I got all my actuators and most of the switches from rockerswitchpros (dotcom) and newwiremarine (dotcom). I believe they are the same company. I designed it myself using their online actuator designer thing. It wasn't hard. I have a twin engine boat, but consolidated both no wake switches into one. The switch is a double pole, double throw momentary switch. I had to wire in a resistor because I was getting check engine codes. I have a post out there for that learning experience.

And that is exactly what that thing is. It uses the same footprint as the switches, but its a little volt meter with two USB ports for charging. I wanted a volt meter or battery level indicator, but didn't know where to mount it. Then I found that thing on eBay. Bingo.
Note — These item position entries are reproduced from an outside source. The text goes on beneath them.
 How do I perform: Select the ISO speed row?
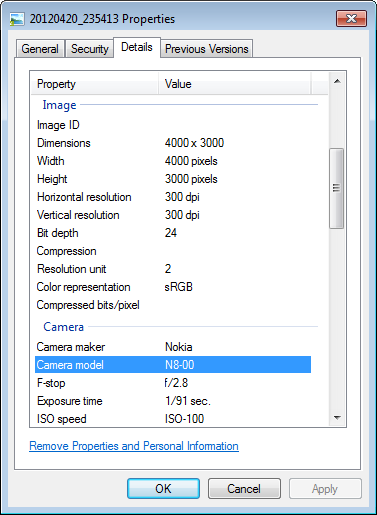173,419
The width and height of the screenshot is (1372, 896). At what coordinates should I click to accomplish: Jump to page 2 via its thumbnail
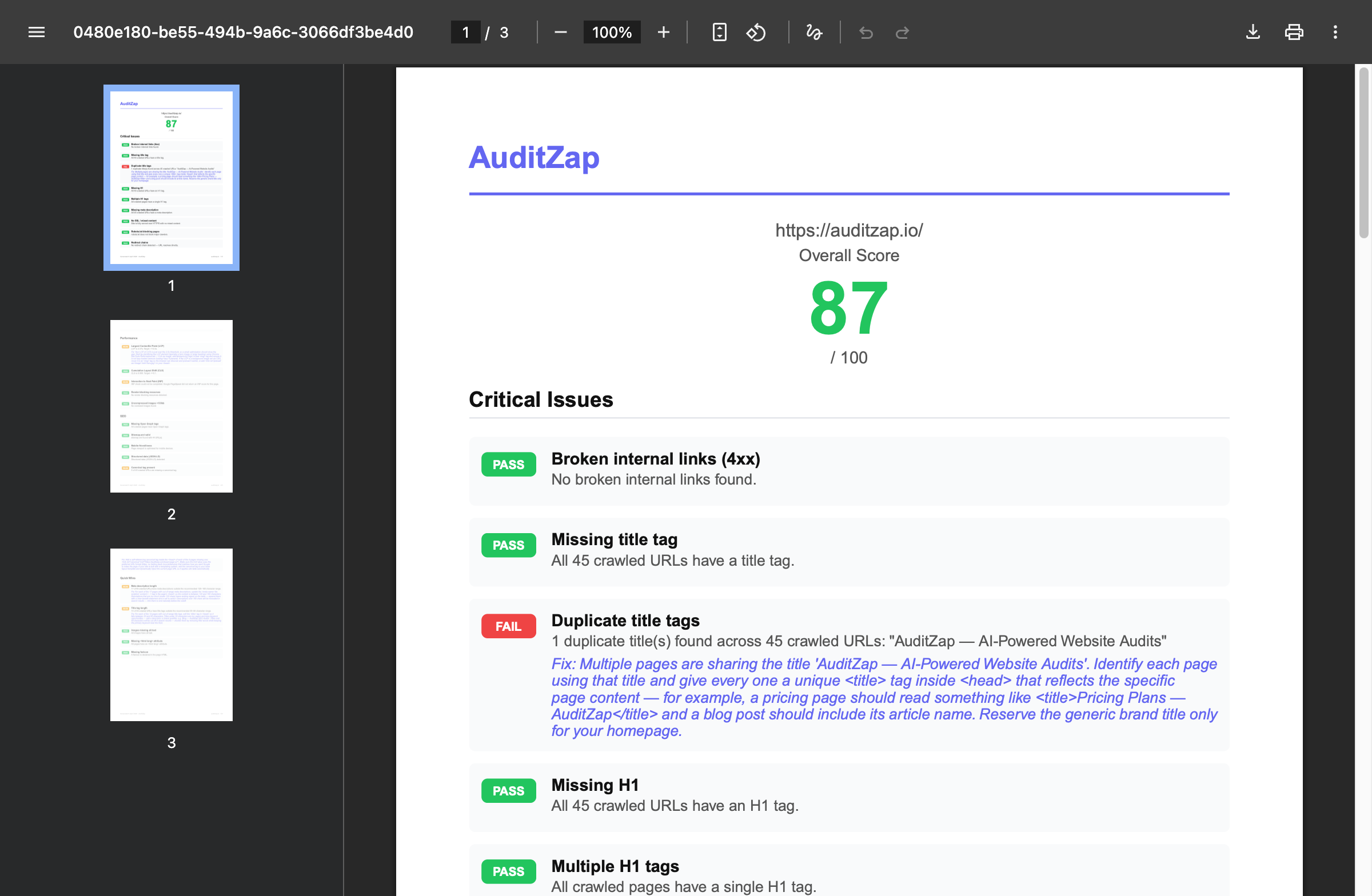(171, 406)
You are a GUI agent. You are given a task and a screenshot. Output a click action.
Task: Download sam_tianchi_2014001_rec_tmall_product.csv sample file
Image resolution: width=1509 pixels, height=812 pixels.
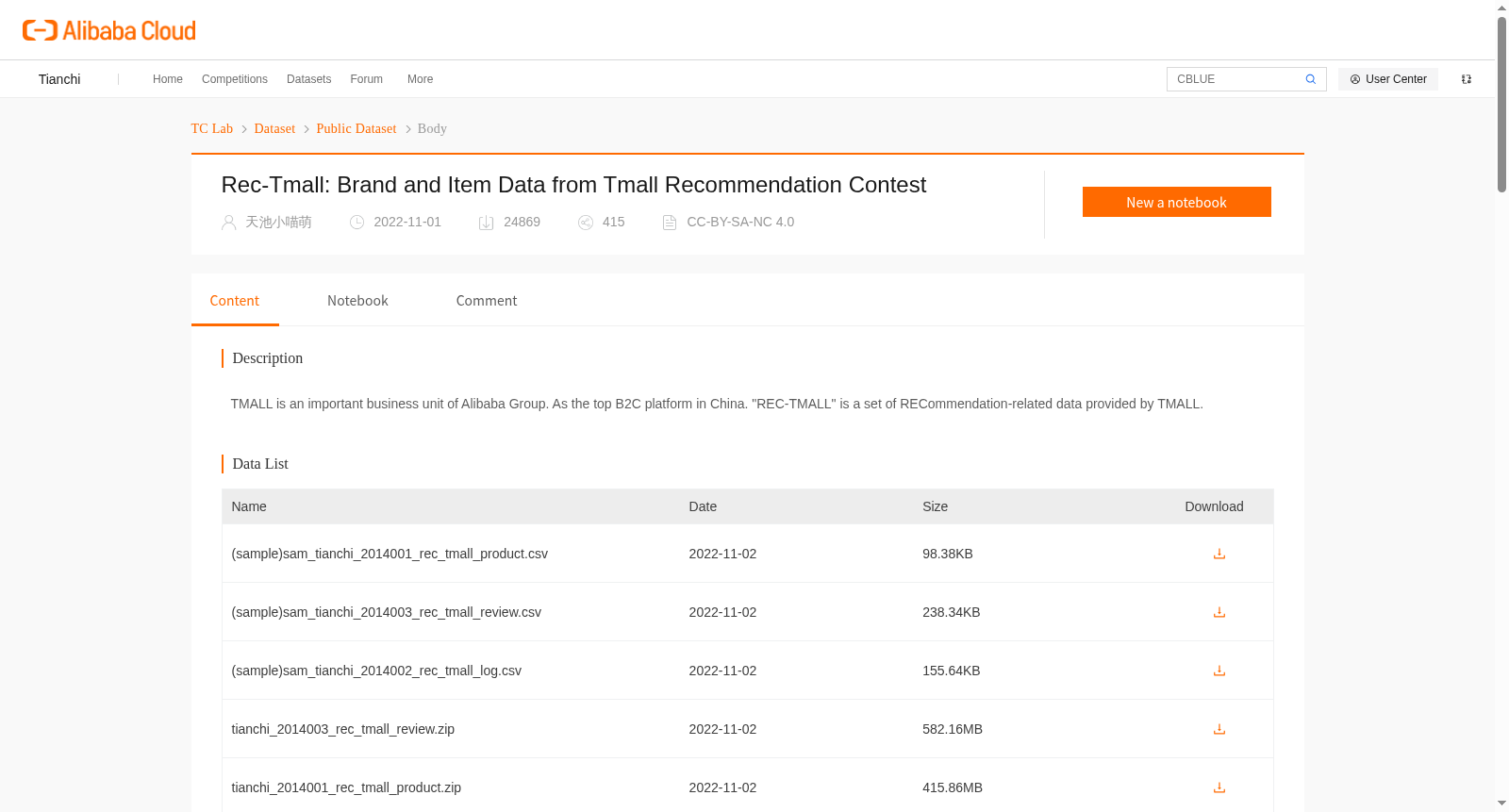[1219, 554]
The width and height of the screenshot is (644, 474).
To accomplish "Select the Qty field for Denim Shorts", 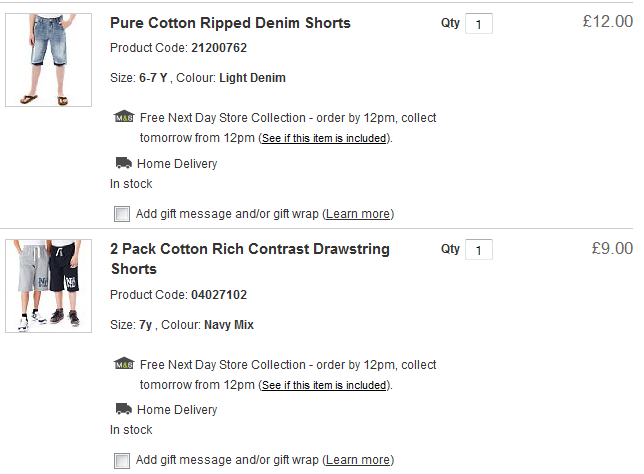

The stuff through newwire/rockerswitchpros might not be the cheapest, but they do a really good job, have a great selection, have an extremely knowledgeable staff (who can help with your wiring or send you diagrams), and their customer service is awesome (they sent the wrong part, but they went above and beyond when remedying the situation). I used them for my last boat switches, too. I'd recommend them! They'd probably entertain some sort of group buy discount, or perhaps a permanent JB discount. Not sure who is in charge of the marketing or promotion for creating partnerships with this site and outside companies, but that might be a beneficial one!
 
I got all my actuators and most of the switches from rockerswitchpros (dotcom) I designed it myself using their online actuator designer thing. It wasn't hard.
I've been purchasing Carling switches and actuators for years but didn't know about that vendor and their online customer designer thing is great! Thanks for the info.
I have a twin engine boat, but consolidated both no wake switches into one. The switch is a double pole, double throw momentary switch. I had to wire in a resistor because I was getting check engine codes. I have a post out there for that learning experience.
I've often thought about combining the two No Wake switches but never followed through. I'll have to look for your other thread.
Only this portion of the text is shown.